Agentification of Application Layer

You might think the AI frenzy of 2023 has settled, but leading AI innovators are maintaining their relentless pace, unveiling mind-blowing releases with ruthless execution nearly every month. In the past month alone, OpenAI announced the launch of SearchGPT, an AI-powered search engine designed to deliver real-time information from the web, positioning itself as a direct competitor to Google. Adding to the excitement, OpenAI is set to release ChatGPT-4o, a voice assistant capable of creating custom character voices, generating sound effects while telling a story, and even acting as a live translator. Moreover, OpenAI introduces GPT-4o mini, its most cost-efficient small model yet. Not to be outdone, Meta has officially unveiled LLaMA-3.1 405B, the world’s largest open-source LLM to date, boasting 405 billion parameters and trained on 15 trillion tokens. Meta claims it outperforms GPT-4, GPT-4o, and Claude 3.5 Sonnet across various tasks.

The foundational layer has seen impressive advancements over the last year, spanning from LLMs (Large Language Models) to LAMs (Large Action Models) and LAEs (Large Agentic Models). These innovations are enabling startups to revolutionize business operations by automating numerous repetitive and manual tasks previously thought impossible. These advancements are bringing unprecedented efficiency to systems and setting the stage for the next wave of innovation in the application layer.

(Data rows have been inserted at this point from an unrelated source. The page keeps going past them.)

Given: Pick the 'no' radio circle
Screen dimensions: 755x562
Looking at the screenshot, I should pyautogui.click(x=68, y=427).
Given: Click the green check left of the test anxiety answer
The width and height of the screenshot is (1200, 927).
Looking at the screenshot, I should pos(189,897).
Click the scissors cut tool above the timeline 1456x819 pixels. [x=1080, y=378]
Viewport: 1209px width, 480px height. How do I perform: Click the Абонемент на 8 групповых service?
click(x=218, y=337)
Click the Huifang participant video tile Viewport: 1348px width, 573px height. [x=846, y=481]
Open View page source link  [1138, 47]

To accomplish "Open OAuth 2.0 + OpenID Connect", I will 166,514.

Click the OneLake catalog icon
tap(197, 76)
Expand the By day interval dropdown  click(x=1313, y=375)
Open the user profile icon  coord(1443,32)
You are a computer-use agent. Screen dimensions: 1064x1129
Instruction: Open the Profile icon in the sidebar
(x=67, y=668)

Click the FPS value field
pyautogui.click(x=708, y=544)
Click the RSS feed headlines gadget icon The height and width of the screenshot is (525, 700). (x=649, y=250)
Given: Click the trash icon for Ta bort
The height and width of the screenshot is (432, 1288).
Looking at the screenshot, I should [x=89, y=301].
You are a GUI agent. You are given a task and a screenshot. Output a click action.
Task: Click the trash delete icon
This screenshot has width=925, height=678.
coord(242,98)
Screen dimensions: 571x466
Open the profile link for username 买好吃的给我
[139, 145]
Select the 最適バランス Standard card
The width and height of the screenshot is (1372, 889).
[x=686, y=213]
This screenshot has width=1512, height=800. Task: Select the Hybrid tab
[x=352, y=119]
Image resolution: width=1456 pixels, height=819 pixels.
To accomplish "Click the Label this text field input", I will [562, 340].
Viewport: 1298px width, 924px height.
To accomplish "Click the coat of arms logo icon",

We have witnessed founders evolve from creating basic copilots that answer questions, retrieve information, and summarize text to developing AI-native solutions and AI agents. These agents possess reasoning capabilities, can plan sequences of actions, and interact with software to execute complex tasks. While many incumbents have integrated copilots into their existing products, startups have the advantage of building AI agents that delve deeper into workflows and enhance operational efficiency.

agent overview - Kae Capital

Source: https://lilianweng.github.io/posts/2023-06-23-agent/

AI agents represent a significant shift towards more comprehensive and human-like AI applications, enabling businesses to:

  • Reduce Costs: Intelligent agents help businesses minimize unnecessary expenses by addressing process inefficiencies, reducing human errors, and automating manual processes.
  • Automate Higher-Level Tasks: These agents go beyond basic automation to support strategic decision-making and planning.
  • Enhance Customer Experience: By providing personalized, empathetic, and human-like interactions, AI agents improve customer engagement, conversion rates, and loyalty.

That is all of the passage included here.